There is now a lot of soul-searching about the direction of the Republican Party and much doubting of its future viability if does not adapt itself in some way to an electorate that has (it is said) fundamentally shifted over the last few decades. I am a scientist and not a political expert, but science has something to teach us that may be of relevance here: don’t over-interpret the data .

The tendency of “pundits” to over-interpret shows itself with almost every election. Each time a party is ejected from the White House or isn’t, it is supposedly because some new and enduring coalition has been formed and some old coalition has finally disintegrated, or because the nation has turned against (or toward) social conservatism, or an era of Big Government has ended or just started. All nonsense.

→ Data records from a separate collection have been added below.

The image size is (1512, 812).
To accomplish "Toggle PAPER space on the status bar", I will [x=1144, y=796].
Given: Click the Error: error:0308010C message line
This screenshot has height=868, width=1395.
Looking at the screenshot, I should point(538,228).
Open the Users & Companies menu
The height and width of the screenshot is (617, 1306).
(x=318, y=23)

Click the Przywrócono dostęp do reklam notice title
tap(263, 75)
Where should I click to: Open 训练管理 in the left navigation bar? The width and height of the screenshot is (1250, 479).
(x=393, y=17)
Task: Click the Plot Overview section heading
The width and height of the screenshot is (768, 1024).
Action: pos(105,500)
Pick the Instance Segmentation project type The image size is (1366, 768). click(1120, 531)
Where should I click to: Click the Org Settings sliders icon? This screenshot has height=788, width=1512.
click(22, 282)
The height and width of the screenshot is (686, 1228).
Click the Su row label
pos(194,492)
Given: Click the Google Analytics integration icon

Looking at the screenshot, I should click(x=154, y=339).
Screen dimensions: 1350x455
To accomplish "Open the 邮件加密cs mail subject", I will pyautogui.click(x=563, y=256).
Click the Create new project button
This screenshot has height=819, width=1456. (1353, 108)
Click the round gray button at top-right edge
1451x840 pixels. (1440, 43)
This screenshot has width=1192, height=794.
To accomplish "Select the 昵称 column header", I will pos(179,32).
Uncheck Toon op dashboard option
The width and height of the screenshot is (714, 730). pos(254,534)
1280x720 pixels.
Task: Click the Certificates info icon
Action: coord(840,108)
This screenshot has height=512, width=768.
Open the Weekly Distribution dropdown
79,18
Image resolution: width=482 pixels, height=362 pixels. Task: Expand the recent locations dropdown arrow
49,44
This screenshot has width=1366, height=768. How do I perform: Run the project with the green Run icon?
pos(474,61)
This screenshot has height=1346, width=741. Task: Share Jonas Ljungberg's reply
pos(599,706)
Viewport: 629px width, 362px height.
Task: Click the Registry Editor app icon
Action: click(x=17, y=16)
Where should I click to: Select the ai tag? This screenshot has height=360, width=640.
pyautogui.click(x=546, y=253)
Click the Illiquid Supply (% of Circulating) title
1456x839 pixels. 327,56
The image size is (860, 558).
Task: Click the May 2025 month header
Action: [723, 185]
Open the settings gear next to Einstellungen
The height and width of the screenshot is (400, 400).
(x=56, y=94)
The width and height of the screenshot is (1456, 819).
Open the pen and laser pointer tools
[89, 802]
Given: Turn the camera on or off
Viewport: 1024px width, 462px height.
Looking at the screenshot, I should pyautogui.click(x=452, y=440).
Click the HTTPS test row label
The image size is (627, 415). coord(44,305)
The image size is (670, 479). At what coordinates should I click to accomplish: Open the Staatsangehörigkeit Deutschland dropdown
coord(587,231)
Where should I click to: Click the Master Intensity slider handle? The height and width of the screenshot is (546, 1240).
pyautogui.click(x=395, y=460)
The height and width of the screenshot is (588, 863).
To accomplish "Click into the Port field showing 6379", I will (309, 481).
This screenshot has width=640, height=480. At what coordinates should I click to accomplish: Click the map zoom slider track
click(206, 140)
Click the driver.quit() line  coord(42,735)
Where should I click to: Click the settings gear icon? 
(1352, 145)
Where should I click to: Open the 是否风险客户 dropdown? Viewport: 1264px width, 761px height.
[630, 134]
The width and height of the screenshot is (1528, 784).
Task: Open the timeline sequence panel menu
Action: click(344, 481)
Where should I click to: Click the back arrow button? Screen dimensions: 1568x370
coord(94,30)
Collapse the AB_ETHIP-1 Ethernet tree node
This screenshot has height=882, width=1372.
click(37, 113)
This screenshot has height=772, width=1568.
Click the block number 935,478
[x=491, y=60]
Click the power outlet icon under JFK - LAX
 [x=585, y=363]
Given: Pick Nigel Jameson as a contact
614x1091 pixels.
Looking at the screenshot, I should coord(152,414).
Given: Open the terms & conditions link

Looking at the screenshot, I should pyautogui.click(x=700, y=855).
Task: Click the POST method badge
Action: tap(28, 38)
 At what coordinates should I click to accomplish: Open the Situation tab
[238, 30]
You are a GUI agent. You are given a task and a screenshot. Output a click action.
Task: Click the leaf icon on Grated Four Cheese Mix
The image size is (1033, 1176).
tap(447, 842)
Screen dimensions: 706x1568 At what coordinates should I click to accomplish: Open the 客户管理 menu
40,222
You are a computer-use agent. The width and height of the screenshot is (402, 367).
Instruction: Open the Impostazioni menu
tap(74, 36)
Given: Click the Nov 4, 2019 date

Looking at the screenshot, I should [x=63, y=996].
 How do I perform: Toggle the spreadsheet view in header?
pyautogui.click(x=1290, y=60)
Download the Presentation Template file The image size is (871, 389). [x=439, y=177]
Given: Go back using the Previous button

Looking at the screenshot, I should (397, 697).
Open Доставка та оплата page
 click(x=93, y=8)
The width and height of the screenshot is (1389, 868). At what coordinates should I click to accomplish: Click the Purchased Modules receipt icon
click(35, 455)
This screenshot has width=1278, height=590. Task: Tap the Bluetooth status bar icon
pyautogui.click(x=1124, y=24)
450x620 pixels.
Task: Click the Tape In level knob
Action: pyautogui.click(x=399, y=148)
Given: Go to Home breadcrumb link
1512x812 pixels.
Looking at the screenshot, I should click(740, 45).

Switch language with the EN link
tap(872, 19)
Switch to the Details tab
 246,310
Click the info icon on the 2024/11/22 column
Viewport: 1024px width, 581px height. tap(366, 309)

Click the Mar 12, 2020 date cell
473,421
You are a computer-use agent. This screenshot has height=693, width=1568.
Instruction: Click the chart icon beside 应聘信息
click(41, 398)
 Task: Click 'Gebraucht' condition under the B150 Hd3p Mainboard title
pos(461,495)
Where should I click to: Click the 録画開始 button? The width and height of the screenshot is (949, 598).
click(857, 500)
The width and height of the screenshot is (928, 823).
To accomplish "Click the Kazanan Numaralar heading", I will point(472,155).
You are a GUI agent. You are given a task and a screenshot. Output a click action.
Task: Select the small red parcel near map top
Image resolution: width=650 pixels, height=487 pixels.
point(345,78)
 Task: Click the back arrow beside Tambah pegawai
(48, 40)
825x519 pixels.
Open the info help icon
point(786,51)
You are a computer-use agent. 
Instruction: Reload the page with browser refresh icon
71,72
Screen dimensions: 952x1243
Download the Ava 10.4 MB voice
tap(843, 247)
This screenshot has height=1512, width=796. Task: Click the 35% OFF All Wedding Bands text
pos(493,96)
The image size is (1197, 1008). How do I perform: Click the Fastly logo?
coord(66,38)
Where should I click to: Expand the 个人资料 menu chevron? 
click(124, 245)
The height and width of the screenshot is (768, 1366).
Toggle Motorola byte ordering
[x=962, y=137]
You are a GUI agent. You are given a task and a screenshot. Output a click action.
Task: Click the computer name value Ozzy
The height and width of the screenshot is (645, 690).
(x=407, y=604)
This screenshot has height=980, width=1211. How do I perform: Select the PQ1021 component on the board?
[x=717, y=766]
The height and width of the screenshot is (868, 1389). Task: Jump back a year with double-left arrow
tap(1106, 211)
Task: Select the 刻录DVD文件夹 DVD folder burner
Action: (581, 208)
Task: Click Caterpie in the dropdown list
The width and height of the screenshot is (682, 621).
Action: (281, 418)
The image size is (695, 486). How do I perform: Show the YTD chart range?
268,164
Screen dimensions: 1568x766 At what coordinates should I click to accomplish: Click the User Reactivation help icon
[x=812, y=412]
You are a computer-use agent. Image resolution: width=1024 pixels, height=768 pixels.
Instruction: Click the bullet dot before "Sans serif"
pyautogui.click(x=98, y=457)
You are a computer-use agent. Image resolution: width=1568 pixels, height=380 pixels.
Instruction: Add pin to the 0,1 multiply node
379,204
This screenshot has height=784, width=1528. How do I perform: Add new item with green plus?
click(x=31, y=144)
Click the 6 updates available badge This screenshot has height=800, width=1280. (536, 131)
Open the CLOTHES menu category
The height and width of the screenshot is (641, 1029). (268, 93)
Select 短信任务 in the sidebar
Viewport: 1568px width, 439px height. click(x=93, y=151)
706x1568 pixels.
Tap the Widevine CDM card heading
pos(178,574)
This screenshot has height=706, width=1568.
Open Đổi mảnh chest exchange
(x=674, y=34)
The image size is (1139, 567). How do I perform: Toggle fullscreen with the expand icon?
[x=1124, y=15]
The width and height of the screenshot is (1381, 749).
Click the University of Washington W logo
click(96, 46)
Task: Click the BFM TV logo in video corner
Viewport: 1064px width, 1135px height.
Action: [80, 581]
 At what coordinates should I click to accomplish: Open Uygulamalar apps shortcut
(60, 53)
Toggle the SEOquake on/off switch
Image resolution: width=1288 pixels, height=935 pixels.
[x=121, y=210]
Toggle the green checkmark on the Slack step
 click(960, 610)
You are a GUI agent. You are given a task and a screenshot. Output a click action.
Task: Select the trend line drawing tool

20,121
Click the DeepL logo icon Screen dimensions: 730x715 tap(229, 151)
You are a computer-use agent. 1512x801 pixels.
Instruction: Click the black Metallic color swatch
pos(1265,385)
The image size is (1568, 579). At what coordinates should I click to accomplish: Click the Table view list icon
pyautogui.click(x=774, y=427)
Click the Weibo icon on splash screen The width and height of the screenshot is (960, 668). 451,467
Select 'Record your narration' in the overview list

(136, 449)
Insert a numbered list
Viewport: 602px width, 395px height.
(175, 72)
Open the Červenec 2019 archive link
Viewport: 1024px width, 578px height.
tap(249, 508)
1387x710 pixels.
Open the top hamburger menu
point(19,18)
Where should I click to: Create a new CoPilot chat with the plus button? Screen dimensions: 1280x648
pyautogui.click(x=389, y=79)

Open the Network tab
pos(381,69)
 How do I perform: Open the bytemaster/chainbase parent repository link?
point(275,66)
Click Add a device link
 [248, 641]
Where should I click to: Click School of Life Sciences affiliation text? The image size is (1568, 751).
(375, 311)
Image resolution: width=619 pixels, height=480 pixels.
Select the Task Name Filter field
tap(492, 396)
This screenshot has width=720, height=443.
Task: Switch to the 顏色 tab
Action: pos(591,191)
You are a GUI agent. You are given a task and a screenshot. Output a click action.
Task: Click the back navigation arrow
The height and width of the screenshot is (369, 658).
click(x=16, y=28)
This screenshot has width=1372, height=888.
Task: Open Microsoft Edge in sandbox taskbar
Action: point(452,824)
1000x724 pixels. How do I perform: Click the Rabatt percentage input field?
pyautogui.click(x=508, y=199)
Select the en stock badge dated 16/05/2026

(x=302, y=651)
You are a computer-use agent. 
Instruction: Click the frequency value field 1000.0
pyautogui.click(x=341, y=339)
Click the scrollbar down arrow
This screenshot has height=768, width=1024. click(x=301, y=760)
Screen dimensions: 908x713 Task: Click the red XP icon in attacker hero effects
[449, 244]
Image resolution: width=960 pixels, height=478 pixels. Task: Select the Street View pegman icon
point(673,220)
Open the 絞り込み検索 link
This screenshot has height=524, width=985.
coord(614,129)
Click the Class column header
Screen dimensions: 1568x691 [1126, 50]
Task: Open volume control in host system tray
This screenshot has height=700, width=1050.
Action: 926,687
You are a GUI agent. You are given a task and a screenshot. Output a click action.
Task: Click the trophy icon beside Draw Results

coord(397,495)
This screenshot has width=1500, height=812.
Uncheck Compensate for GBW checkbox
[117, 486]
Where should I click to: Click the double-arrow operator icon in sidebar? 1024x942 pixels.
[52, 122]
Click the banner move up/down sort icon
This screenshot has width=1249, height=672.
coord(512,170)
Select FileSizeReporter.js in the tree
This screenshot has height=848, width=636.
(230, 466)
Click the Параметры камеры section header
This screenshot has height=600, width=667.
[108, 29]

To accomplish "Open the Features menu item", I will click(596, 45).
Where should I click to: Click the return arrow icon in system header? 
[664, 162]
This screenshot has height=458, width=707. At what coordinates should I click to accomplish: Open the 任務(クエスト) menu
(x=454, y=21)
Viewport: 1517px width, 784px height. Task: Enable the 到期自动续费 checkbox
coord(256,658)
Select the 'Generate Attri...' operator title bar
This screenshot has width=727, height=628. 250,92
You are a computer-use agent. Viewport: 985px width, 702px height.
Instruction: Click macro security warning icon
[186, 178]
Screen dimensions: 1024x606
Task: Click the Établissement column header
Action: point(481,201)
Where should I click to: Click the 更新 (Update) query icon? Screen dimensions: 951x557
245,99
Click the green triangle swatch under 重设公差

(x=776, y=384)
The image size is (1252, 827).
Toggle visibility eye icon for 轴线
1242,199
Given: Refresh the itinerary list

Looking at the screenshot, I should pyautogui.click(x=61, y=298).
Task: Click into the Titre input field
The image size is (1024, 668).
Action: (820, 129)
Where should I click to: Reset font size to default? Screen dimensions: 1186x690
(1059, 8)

The obvious fact is that the national electorate is an extremely heterogeneous lot and votes on the basis of innumerable disparate considerations. This candidate is “presidential,” or sympathizes with people like me, or is hostile to Israel, or is going to cut taxes, or is pro-life, or is going to create green jobs (whatever the heck those are), or has a mellifluous voice¸ or is charismatic, or is weak on defense, or has an annoying voice, and so on. Most voters do not have fully thought-out or consistent positions on most issues, which is why pollsters get different results depending on how they phrase questions or on the order in which they ask them. They want more spending, lower taxes, and less debt all at the same time. Reading into a 52 percent or even a 60 percent victory some kind of Rousseauean “General Will” is absurd.

Why did President Obama win re-election? There are some very obvious reasons that have nothing to do with ideology and in light of which the outcome is not particularly surprising. First, there is the fact that since the days of Grover Cleveland, about 30 elections ago, there has been only one case where a party held the White House for just four years: Jimmy Carter, and he had the Iran hostage fiasco, high inflation, high interest rates, and high unemployment.  It takes a LOT to make it happen. Now you might say that 8 percent unemployment should have been enough to do it. But this brings us to the second reason. People feel that President Obama was dealt a bad economic hand and so are less inclined to want to punish him for the state of the economy than they were in the case of Carter. Third, people have grown weary of war, and they hear less about war now (partly thanks to the media reporting on it less). And then there is the fact that most people seem to find Obama’s personality appealing.

Is this election somehow a repudiation of conservatism or the ideas of the Republican Party? If so, it is hard to understand why the GOP managed to win a sizable majority of House races.  Moreover, it is generally the case that when a party has held the White House for four years they not only retain it, but get a larger margin of victory than the first time, as in 2004, 1996, 1984, 1972, 1964, 1956, 1936, and 1924. You have to go all the way back to Woodrow Wilson’s re-election to find a counterexample. (And even that is not much of one, because his first victory was in a three-way race in which his opponents, Taft and Teddy Roosevelt, split the Republican vote.) The fact that Pres. Obama’s margin this time is much smaller (almost unprecedented) tells us that he survived , not that he or his ideology has enjoyed some kind of rousing vindication.

This is not to say that conservatives shouldn’t do some hard thinking. But it is to say that we should not read too much into the result.